EXERCISE GOAL - Copy each line of the records that contains the word "will".

DATA FOR ANALYSIS Start Marker

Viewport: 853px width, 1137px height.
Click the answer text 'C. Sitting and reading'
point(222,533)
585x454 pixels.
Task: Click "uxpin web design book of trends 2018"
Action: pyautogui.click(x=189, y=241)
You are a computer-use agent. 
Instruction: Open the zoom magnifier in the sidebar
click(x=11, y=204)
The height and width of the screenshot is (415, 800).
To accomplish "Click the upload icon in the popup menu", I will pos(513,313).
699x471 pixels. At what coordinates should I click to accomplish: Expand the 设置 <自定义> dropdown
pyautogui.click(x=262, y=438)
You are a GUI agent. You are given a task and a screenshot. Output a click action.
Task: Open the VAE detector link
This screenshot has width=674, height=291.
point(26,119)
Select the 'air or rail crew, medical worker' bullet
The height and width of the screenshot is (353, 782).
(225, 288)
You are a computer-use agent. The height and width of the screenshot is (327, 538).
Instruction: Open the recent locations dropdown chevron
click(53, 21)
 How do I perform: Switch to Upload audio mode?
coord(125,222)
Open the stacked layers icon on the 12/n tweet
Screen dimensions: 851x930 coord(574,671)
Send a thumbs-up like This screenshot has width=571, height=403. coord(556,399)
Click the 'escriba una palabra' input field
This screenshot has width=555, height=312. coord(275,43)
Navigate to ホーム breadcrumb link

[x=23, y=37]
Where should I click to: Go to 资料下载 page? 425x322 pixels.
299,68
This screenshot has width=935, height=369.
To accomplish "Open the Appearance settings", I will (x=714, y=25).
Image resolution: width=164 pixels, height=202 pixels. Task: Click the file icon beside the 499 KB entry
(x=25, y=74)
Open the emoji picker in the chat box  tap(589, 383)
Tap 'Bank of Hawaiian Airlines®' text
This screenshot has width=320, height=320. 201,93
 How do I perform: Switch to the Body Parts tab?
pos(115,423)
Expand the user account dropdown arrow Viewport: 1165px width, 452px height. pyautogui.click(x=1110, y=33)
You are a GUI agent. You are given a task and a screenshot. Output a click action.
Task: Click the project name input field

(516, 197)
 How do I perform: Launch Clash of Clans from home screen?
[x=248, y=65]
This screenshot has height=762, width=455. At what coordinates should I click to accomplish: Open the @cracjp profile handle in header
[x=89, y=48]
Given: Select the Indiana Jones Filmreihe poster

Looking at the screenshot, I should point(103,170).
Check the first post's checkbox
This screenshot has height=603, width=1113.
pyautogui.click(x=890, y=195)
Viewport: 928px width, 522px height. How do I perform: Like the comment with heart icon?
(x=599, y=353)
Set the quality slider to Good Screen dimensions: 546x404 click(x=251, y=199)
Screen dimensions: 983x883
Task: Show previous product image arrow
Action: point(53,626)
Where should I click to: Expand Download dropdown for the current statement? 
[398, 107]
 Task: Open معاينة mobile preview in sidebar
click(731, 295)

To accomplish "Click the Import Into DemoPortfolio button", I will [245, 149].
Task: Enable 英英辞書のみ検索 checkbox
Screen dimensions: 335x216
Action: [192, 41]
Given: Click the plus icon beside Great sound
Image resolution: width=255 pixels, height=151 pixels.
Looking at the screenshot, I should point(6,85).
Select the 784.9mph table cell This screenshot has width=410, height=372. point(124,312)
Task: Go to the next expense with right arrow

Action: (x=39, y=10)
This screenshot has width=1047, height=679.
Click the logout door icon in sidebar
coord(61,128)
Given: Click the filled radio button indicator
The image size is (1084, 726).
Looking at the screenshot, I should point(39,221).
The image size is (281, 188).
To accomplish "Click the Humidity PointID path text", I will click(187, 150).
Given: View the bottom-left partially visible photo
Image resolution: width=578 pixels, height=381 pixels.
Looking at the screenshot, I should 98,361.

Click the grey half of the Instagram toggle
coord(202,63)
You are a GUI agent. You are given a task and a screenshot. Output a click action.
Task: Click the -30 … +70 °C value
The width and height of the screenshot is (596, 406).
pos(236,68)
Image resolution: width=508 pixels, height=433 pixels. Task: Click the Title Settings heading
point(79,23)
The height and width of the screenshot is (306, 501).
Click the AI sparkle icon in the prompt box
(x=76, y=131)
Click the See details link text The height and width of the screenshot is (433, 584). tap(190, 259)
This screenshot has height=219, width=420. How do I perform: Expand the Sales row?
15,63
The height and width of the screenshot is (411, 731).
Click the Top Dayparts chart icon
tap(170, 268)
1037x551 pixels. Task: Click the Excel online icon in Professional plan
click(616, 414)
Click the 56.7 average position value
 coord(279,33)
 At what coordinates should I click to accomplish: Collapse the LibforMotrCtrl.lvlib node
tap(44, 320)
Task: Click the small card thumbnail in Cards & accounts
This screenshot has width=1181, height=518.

DATA FOR ANALYSIS End Marker

EXERCISE RESULT -
To accomplish "Click the upload icon in the popup menu", I will pos(513,313).
To accomplish "Open the Appearance settings", I will (x=714, y=25).
To accomplish "Click the Import Into DemoPortfolio button", I will [245, 149].
To accomplish "Click the Humidity PointID path text", I will click(187, 150).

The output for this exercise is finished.